No dudo del privilegio que supone visitar tan solo uno de los grandes museos del mundo: el Louvre (París), el Prado (España), el Met (Nueva York) o incluso otros recién creados como el Gran Museo Egipcio, inaugurado en noviembre de 2025, y el tomarse una fotografía al lado de sus obras más famosas, ritual casi obligatorio que certifica la visita y constituye un grato recuerdo para el futuro.
Pero tampoco descarto las utilidades que brinda Internet, como la posibilidad de recorrer esos espacios mediante visitas virtuales en 360 grados; una tendencia en boga –que merece ser abordada en otra ocasión– y, para muchos, una puerta de entrada al arte y la cultura que antes fue impensable.
Un ejemplo lo ofrece el proyecto europeo Virtual Reality for Youth Skills, que hizo posible visualizar desde cualquier parte del mundo el Museo Goya –administrado por la Fundación Ibercaja, en Aragón, España–, donde se han recreado diferentes salas con importantes pinturas y las series de grabados del artista Francisco de Goya y Lucientes (1746-1828), de cuyo nacimiento se cumplirán 280 años el próximo 30 de marzo.
Considerado por muchos como el padre del arte contemporáneo, Goya fue uno de los más grandes artistas de la historia.
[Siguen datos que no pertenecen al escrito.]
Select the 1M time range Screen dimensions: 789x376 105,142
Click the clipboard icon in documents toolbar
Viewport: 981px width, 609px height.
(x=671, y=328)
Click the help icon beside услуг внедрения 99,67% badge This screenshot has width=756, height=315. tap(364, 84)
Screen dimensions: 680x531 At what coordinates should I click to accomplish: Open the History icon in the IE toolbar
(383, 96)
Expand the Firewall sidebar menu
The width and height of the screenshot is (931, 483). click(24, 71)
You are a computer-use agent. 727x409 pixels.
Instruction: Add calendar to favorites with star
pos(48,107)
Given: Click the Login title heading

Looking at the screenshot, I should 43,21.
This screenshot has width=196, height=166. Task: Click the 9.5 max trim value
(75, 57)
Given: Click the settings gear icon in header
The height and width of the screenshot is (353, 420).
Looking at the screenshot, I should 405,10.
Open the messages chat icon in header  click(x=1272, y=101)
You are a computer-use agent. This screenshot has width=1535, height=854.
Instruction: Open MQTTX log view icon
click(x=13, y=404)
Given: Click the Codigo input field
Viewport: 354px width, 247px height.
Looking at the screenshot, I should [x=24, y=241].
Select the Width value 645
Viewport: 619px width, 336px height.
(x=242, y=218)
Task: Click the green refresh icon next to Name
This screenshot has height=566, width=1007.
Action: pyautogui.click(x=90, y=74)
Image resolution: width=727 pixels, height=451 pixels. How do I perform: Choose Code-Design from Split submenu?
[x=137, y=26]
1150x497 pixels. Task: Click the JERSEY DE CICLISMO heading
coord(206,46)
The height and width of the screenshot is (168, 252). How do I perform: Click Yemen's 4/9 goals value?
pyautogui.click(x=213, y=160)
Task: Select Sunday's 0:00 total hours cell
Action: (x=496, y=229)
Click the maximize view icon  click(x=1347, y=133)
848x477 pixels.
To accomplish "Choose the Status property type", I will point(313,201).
Su carácter innovador le permitió adelantarse a movimientos pictóricos surgidos más tarde en Europa: el romanticismo, el surrealismo, el impresionismo y el expresionismo.
Temáticas grotescas y desmesuradas, bajo un magistral dominio de las luces y sombras, coexistieron perfectamente con sus obras coloridas, rebosantes de optimismo y gracia. Su temprana formación –cuando contaba apenas 13 años– sentó las bases de su dibujo estructural, que le permitió alcanzar una notable expresividad.
Así lo reiteró la historiadora del arte Jeannine Baticle: «Goya es el heredero fiel de la gran tradición pictórica española. En él, la sombra y la luz crean unos volúmenes poderosos construidos en el empaste, aclarados con breves trazos luminosos en los que la sutileza de los colores produce variaciones infinitas».
Varios años en Madrid y uno en Italia le dieron la oportunidad de conocer a grandes maestros que influirían en su carrera artística, hasta que ejerció como pintor de la Corte Real Española a partir de la década de 1770. Entonces, fue ampliamente solicitado por la alta sociedad madrileña, convirtiéndose en un retratista de moda.
Entre sus obras más famosas se cuentan Los fusilamientos del 3 de mayo (1814), Saturno devorando a su hijo (1823), El aquelarre (1798) y La maja desnuda (1797). Esta última pieza «uno de los desnudos más célebres de la historia del arte, exquisitamente pintado– agitó al público y motivó a Goya a pintar ropa sobre la dama de misteriosa identidad.
Así surgió La maja vestida (1800-1808); ambos cuadros se cuentan entre los más emblemáticos que pueden contemplarse en el Museo del Prado.
La colección de obras y documentos de Goya que conserva esa institución la convierten en sitio de referencia obligada para estudiar al artista: más de 1 000 obras –pinturas, dibujos y estampas– y un importante grupo de documentos, entre los que destaca parte de su correspondencia, constituyen más de la mitad de la producción del maestro.
A finales de 2019, el Museo Nacional de Bellas Artes de Cuba tuvo la satisfacción de contar con un autorretrato suyo, de 1815, prestado por esa institución, que aplica una política restrictiva al préstamo de obras. Sin embargo, el aniversario 500 de La Habana fue motivo suficiente para realizar tal concesión; al punto que los propios reyes de España, Felipe VI y Letizia, inauguraron la exhibición de la pieza.
Para celebrar el aniversario 280 de su natalicio, la Fundación Ibercaja ha propuesto una serie de actividades dirigidas a todas las edades, que incluyen talleres, visitas guiadas y piezas de teatro. Una oportunidad que, sumada a las facilidades virtuales que ofrece el Museo Goya, permite redescubrir la obra y el legado de este artista inmortal.